Die Suche nach einer Antwort begann für Dohmeier bereits im deutschen Kaiserreich. Er beschrieb die protestantischen Eliten als demokratiefeindlich, nationalistisch und antisemitisch. Die „wahre“, angeblich von Gott gewollte Ordnung sei gekennzeichnet durch die Einheit von Krone und Katechismus, von Thron und Altar.
Diese Ordnung zerbrach 1918 mit der Abdankung des deutschen Kaisers und preußischen Königs, des obersten Bischofs der preußischen Landeskirche. Dohmeier: „Die Einheit von Thron und Altar war perdu. Der neue Staat, die Weimarer Republik, wurde zum Hassobjekt, zur religiös nicht-legitimierten weltlichen Gewalt.“ Die protestantischen Eliten sammelten sich deshalb, so Dohmeier, in der Deutsch-Nationalen Volkspartei (DNVP), der auch der damalige Generalsuperintendent der Lippischen Landeskirche, August Weßel, angehört hat.

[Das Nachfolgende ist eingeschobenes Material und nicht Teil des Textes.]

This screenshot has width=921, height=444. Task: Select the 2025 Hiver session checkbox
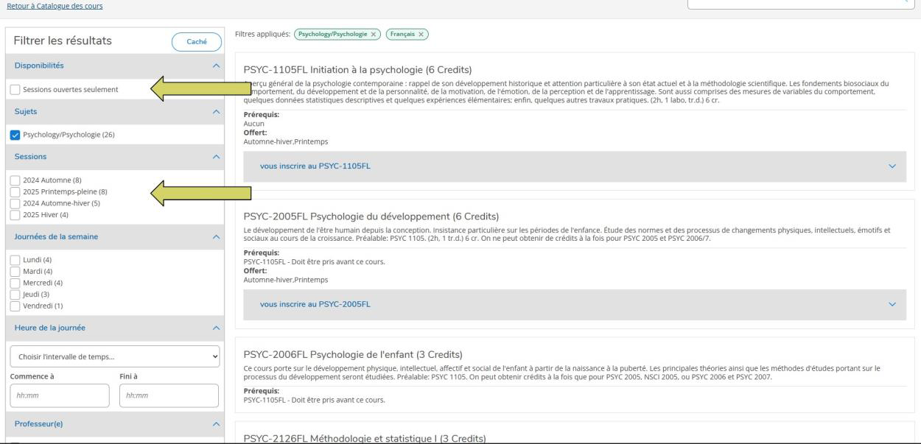15,214
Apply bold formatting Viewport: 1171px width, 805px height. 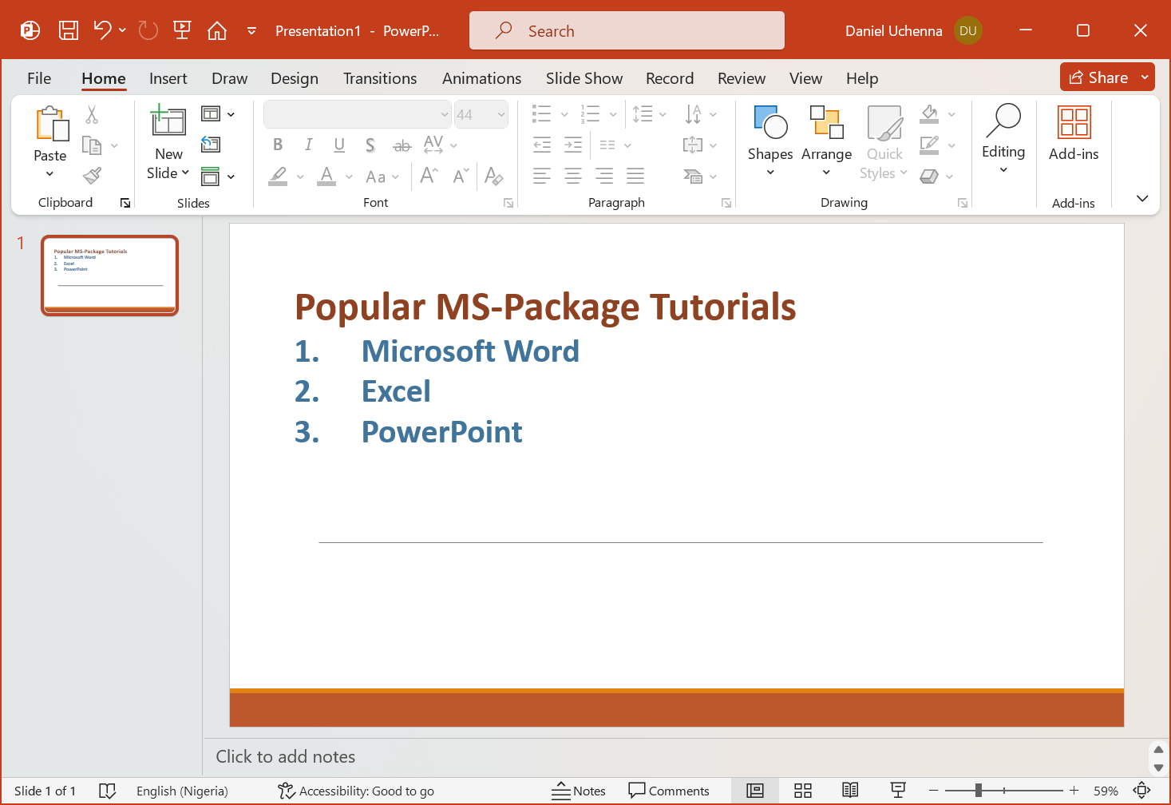[277, 145]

Die Opposition gegen die Republik entzündete sich beispielsweise an der Schulpolitik. Der lippische Generalsuperintendent forderte, dass die lippische Volksschule evangelische Bekenntnisschule sein solle. Einen unliebsamen Oberschulrat, den man dem linken Spektrum zuordnete, drängte man aus dem Amt. Kein Wunder, dass Kirchenvertreter 1933 ihre Freude darüber zum Ausdruck brachten, dass nun „die Säuberung der lippischen Schulen von marxistischen Menschen“ möglich sei.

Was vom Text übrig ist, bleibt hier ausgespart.